If scientists believed in evolution simply because of indoctrination, they would be failing to use the scientific method itself.
Scientists who believe in evolution were indoctrinated to believe in evolution before they became scientists. And because of that, it is impossible for such scientists to claim they can to be objective about evidence which they use to argue that evolution is true. Or to put it another way, it is impossible for them to demonstrate that they aren't wearing evolution-tinted spectacles every time they weigh up evidence.
Wrong. The highest honors in science go to people who disprove commonly held theories. Newton disproved common theory about gravity. Einstein disproved the notion that newtonian physics were constant. The goal of a scientist is to invalidate common conceptions so that future theory is based more closely on fact.
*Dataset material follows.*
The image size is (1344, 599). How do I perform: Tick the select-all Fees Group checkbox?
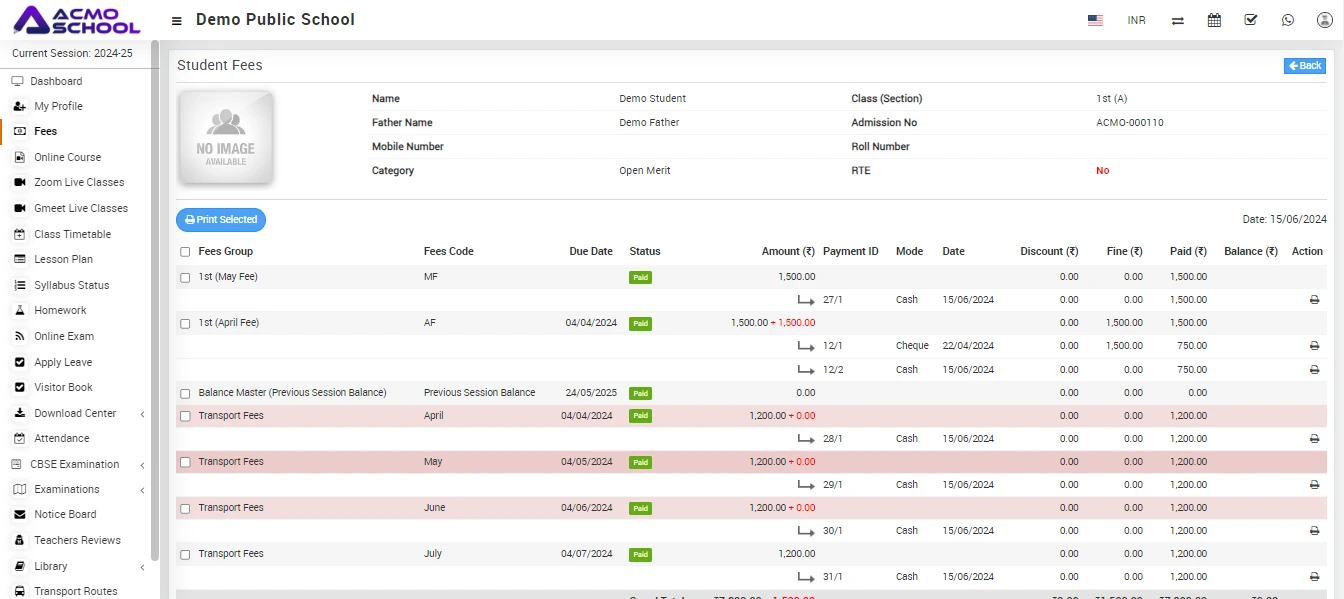185,252
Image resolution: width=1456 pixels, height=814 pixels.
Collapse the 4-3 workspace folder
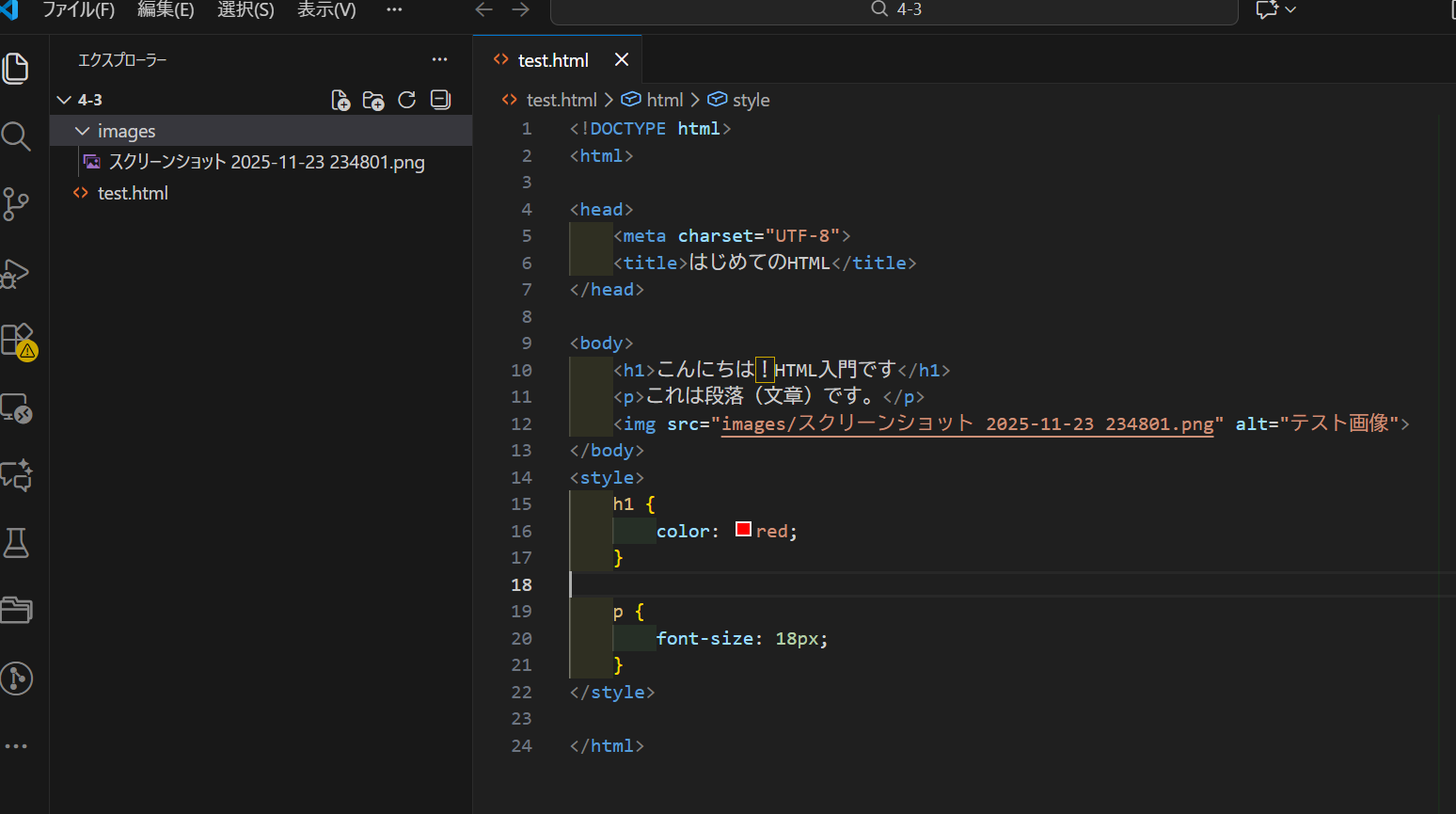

The mechanism by which EI works is lifelong and repeated exposure to statements which say or imply that Evolution is true. The mechanism starts at a very early age, when there is little to prevent it exerting influence. MI takes many forms: kids nature programmes, tv ads, cartoons, friends taunts, games played, science lessons all the way through school, popular science books, science fiction, natural history programmes,toys, eminent looking scientists saying it's true, early interest hobbies in things scientific, films, magazines, .. and the fact that even the dog in the street knows it. The MI has virtually nothing which opposes it. There is no scientific alternative presented which says our existance is the result of another mechanism (or if there is, it's, relatively speaking, a side issue and not comparable to the mass-influence of the MI - the cogs and gears of which are listed above). Not even religion will necessarily affect it's workings. Many who have a faith: Christian, Buddist, Hindi etc will not consider there to be conflict between their belief and the acceptance that Evolution is true.
Irrelevant. Once an individual reaches the point in their scientific carreer where they participate in research, their goal is in fact to disprove hypotheses, even if they believe the hypothesis to be true (in other words, the testing of the theory is what prevents biased opinion from influencing experimental observation and fact).